所示原文
☆ ☆ ☆
编辑代码

#include <stdio.h>
#include <stdlib.h>

typedef struct {
    int weight;
    int value;
} Item;

// 比较函数，按单位价值降序排列
int compare(const void *a, const void *b) {
    Item *item1 = (Item *)a;
    Item *item2 = (Item *)b;
    double valuePerWeight1 = (double)item1->value / item1->weight;
    double valuePerWeight2 = (double)item2->value / item2->weight;
    return (valuePerWeight2 > valuePerWeight1) - (valuePerWeight1 > valuePerWeight2);
}

// 计算当前节点的界限值
float bound(Item items[], int n, int W, int index, int currWeight, int currValue) {
    if (currWeight >= W) return 0;

    float maxValue = currValue;
    int totWeight = currWeight;

    // 以贪心方式尝试添加剩余物品
    for (int i = index; i < n; i++) {
        if (totWeight + items[i].weight <= W) {
            totWeight += items[i].weight;
            maxValue += items[i].value;
        } else {
            int remain = W - totWeight;
            maxValue += (items[i].value / (float)items[i].weight) * remain;
            break;
        }
    }
    return maxValue;
}

// 分支界限法求解背包问题
int knapsack(Item items[], int n, int W) {
    // 排序物品，按单位价值降序
    qsort(items, n, sizeof(Item), compare);

    // 初始化最大价值
    int maxValue = 0;

    // TODO: 实现分支界限法的具体逻辑
    // 这里需要实现一个优先队列来管理节点，并根据界限值进行搜索

    return maxValue;
}

int main() {
    Item items[] = {{10, 60}, {20, 100}, {30, 120}};
    int W = 50;
    int n = sizeof(items) / sizeof(items[0]);

    printf("最大价值: %d\n", knapsack(items, n, W));
    return 0;
}
☆ ☆ ☆
数据摘录

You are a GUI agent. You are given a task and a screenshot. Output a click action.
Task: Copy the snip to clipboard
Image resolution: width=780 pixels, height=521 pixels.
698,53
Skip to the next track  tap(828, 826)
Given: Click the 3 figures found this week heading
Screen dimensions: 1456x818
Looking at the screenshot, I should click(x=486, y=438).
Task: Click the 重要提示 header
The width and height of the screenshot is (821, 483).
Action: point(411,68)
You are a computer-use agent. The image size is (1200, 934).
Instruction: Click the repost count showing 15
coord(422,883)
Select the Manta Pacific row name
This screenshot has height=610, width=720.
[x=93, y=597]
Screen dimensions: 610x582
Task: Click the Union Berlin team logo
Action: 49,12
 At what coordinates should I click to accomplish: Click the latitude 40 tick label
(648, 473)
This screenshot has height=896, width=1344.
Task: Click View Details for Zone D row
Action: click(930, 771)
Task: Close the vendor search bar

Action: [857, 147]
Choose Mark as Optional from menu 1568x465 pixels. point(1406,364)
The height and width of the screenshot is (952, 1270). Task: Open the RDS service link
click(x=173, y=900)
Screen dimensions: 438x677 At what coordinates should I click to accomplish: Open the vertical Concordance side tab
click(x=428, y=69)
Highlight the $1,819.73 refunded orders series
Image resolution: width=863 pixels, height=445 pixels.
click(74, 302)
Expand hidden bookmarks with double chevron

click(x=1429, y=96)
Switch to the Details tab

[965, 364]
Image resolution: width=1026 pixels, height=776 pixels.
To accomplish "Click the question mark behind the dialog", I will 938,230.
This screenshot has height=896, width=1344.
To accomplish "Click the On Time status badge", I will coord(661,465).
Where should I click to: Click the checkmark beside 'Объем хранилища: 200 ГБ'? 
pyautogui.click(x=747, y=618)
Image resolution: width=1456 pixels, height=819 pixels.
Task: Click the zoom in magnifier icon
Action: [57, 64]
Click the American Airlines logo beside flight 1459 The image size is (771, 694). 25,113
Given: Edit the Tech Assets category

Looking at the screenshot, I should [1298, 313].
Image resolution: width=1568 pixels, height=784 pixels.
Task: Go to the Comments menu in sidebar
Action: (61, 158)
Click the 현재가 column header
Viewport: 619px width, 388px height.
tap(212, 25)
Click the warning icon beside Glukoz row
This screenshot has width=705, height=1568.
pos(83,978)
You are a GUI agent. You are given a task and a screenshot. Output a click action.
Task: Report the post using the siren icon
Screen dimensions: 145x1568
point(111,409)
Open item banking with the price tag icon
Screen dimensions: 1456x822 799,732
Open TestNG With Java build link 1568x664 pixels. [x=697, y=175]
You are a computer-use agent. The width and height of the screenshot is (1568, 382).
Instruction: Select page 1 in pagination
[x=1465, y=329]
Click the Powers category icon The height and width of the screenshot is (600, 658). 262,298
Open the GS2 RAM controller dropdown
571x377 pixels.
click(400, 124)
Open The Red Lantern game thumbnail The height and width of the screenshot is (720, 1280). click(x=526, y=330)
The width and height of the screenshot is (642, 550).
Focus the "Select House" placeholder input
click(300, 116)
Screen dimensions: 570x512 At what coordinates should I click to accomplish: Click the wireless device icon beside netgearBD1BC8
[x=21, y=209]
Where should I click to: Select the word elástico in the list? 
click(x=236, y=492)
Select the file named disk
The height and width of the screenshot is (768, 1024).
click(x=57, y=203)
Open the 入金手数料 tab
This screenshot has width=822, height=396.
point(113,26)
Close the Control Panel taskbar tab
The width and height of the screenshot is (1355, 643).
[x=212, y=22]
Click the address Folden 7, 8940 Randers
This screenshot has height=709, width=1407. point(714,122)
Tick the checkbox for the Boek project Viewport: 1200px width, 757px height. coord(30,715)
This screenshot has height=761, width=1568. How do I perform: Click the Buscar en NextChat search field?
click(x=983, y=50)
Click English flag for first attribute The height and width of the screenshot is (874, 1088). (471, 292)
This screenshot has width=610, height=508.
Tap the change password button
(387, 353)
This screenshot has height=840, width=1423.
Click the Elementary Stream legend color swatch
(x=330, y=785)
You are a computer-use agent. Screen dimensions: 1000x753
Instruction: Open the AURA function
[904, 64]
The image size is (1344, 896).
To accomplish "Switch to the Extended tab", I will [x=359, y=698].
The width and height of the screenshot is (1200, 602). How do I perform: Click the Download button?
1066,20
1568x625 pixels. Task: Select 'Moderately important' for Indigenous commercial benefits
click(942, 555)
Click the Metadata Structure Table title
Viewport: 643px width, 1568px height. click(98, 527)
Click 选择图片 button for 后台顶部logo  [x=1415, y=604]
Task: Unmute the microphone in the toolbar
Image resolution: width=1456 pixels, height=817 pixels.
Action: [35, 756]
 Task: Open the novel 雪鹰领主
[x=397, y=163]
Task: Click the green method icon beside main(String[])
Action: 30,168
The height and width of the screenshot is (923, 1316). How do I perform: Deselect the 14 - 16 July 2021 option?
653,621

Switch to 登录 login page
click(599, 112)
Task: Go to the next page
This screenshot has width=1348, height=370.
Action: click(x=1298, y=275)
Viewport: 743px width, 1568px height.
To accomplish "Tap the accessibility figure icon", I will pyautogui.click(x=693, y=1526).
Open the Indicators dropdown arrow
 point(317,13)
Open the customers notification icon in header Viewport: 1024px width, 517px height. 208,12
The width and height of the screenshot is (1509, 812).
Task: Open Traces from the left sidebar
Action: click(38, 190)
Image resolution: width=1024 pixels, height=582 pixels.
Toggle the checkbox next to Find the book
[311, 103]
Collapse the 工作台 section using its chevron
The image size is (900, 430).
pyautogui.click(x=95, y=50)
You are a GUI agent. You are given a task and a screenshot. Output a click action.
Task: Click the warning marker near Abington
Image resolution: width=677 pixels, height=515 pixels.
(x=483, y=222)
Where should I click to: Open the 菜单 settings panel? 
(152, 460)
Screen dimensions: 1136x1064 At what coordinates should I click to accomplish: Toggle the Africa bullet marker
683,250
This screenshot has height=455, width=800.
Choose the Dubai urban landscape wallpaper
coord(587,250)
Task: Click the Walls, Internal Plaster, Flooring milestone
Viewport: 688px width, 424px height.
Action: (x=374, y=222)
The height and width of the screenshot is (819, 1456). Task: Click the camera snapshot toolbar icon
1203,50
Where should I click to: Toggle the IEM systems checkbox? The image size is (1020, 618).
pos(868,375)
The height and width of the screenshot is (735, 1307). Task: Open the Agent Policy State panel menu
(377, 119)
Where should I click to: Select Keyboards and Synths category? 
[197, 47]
☆ ☆ ☆
题目描述
请列出这段背包问题代码里定义的所有函数名。

参考答案
compare、bound、knapsack、main